No Brasil, o mês de agosto é um marco na vida dos adeptos do esporte, que desde 2017 celebram o Dia Nacional do Ciclista, uma conquista que ao mesmo tempo homenageia Pedro Davison, jovem de 25 anos que foi atropelado por um motorista alcoolizado no Eixão Sul, em Brasília, e levanta o debate sobre mais segurança e investimentos para o setor.

Em Lauro de Freitas a data tem um gostinho ainda mais especial. Em 2020 o poder municipal aprovou duas leis: uma instituindo a Semana Municipal do Ciclista, celebrado este ano, de 15 a 21 de agosto, e outra que define o uso de 5% das multas de trânsito para a sinalização voltada aos ciclistas no município.

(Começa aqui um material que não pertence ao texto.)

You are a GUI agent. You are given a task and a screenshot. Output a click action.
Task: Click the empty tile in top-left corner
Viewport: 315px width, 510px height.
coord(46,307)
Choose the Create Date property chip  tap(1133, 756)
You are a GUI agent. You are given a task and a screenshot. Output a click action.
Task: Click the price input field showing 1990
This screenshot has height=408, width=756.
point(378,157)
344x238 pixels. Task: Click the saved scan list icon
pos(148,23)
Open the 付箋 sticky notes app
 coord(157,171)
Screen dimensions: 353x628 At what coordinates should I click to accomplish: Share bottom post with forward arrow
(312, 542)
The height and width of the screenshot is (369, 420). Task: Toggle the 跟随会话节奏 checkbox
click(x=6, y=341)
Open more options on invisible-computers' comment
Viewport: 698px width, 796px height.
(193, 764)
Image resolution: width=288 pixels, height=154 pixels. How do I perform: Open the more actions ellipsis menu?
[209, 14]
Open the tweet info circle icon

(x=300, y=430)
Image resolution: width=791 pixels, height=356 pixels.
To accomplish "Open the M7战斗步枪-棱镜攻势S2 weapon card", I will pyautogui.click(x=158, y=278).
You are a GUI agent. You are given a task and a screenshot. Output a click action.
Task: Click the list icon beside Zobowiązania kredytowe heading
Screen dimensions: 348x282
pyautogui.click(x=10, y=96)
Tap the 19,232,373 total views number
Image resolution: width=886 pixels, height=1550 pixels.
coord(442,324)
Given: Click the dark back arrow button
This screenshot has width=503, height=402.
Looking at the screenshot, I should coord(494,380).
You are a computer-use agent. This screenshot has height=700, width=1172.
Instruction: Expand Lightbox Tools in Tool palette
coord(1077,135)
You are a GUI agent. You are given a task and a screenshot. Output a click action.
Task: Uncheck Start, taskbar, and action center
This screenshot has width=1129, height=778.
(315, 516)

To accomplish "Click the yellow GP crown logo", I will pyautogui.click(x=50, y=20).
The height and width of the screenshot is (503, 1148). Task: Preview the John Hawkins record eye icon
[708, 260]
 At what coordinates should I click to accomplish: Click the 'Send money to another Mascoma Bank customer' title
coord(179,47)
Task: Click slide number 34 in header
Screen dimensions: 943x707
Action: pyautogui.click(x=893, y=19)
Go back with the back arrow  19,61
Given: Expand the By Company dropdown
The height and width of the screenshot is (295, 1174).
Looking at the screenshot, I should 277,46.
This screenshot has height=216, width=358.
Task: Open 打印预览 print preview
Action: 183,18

“Foi a primeira vez que o município de Lauro de Freitas teve uma semana do ciclista reconhecida oficialmente, oportunidade que aproveitamos para ressaltar a necessidade de maior atenção aos ciclistas, sobretudo quanto à segurança, e também ao cumprimento da lei com a destinação de 5% da receita arrecadada com as multas de trânsito exclusivamente para a implantação e sinalização de trânsito voltada aos ciclistas”, ressalta o jornalista Hendrik Aquino, especialista em planejamento urbano e gestão de cidades, além de apaixonado pelas bicicletas.

Mas Hendrik destaca que a cobrança quanto a aplicação da Lei nº 1892/2020, que regulamenta a aplicação dos 5%, está obscura, pelo fato da gestão municipal não apresentar, de forma clara e de fácil acesso para os cidadãos, o montante arrecadado com as multas de trânsito no município. No Portal da Transparência da prefeitura de Lauro de Freitas não encontramos nenhuma informação.

“Por enquanto a cidade segue com cerca de 1 km de ciclovia, localizado próximo à praça das Corujas, no loteamento Miragem, utilizada essencialmente para o pedal de lazer, e muitos quilômetros de promessas”.

A maior delas é a ‘Cidade Bicicleta’. Projetada em 2012 pela Companhia de Desenvolvimento Urbano do Estado da Bahia (Conder), a obra fazia parte do legado da Copa do Mundo no Brasil, em 2014, e previa a construção de 217 km de sistema cicloviário em Salvador e Lauro de Freitas, mas sequer saiu do papel.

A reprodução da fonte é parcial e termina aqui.